*** Extracted records Section Begins ***

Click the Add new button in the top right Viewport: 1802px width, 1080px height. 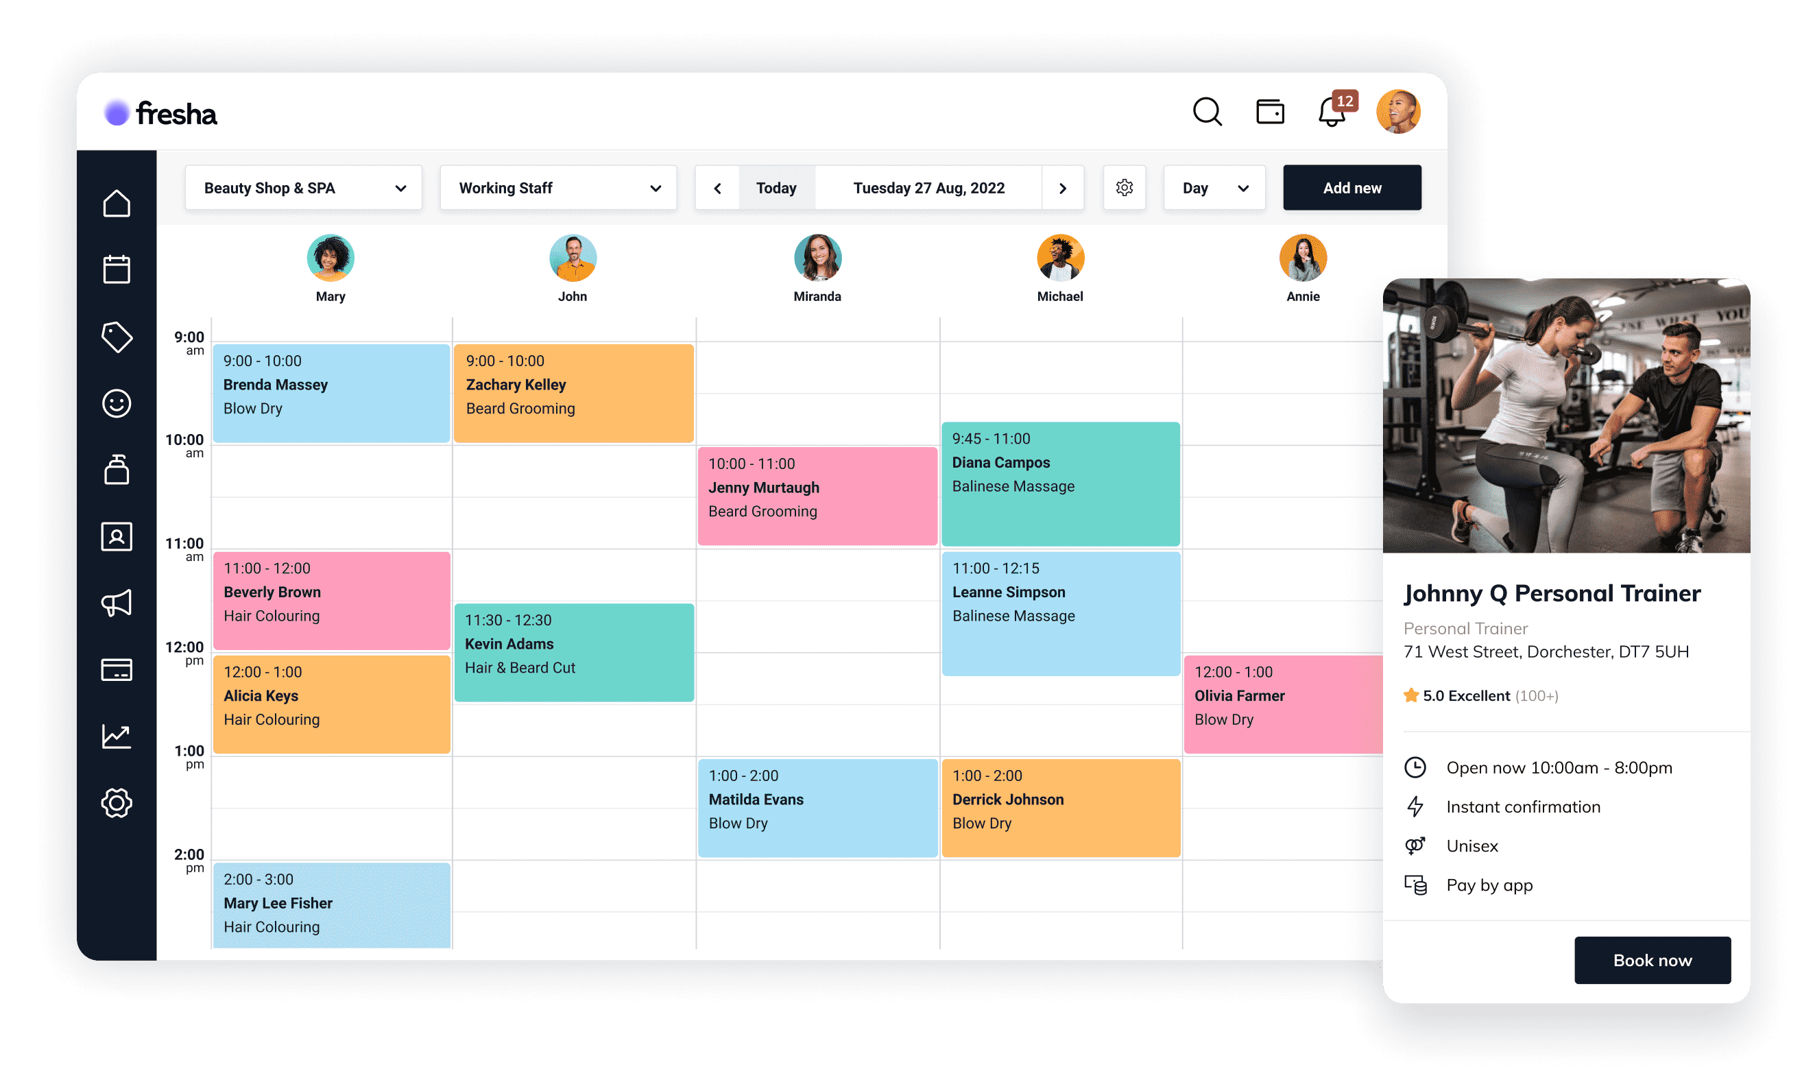(x=1352, y=188)
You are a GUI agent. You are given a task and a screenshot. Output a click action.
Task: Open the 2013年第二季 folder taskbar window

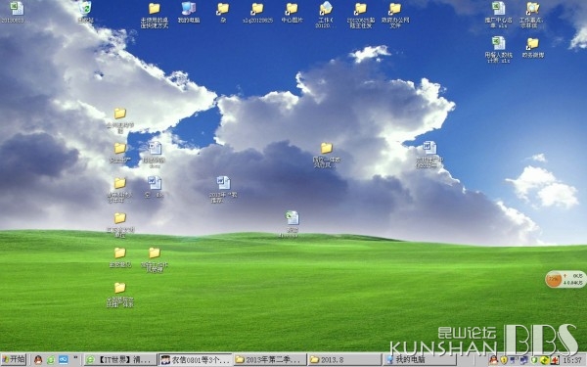pos(270,360)
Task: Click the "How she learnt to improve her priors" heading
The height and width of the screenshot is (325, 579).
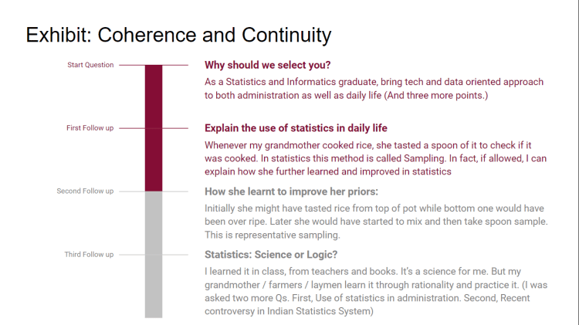Action: click(x=290, y=191)
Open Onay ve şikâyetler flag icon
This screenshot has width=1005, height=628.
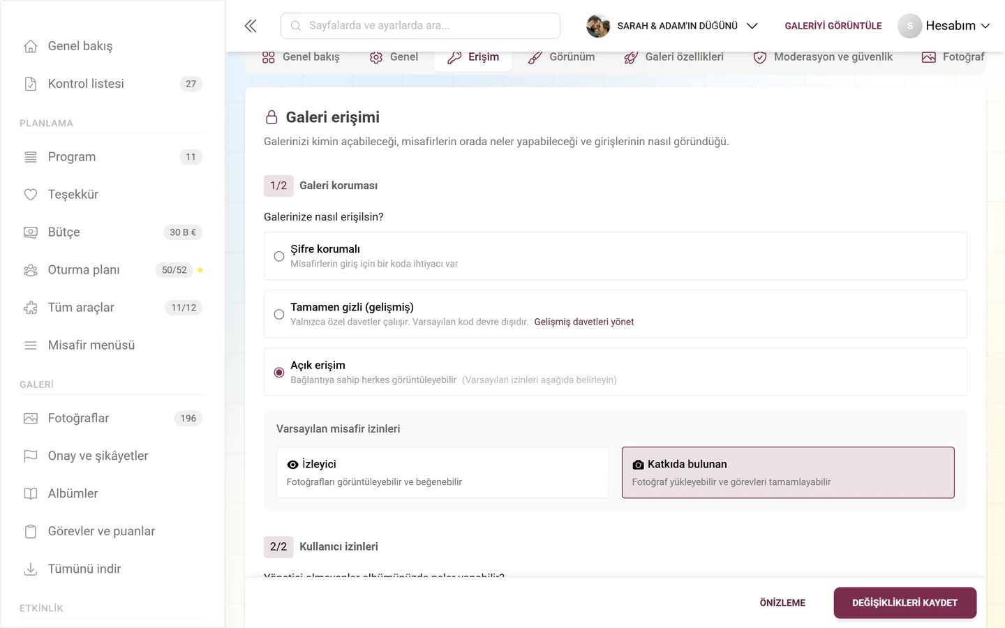pos(31,456)
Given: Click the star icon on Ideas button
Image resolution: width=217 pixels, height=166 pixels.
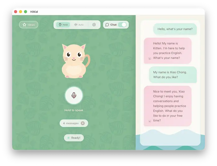Looking at the screenshot, I should 24,25.
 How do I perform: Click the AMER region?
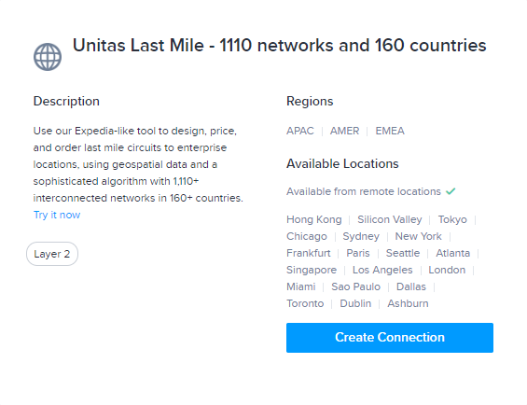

*** Extracted records Section Ends ***

## What you should do
Please copy the lines above, starting at the one that holds "Image resolution: width=217" and stopping after the last line, exactly as they appear and minus the pictures.

## Result for this task
Image resolution: width=217 pixels, height=166 pixels.
Looking at the screenshot, I should 24,25.
 How do I perform: Click the AMER region?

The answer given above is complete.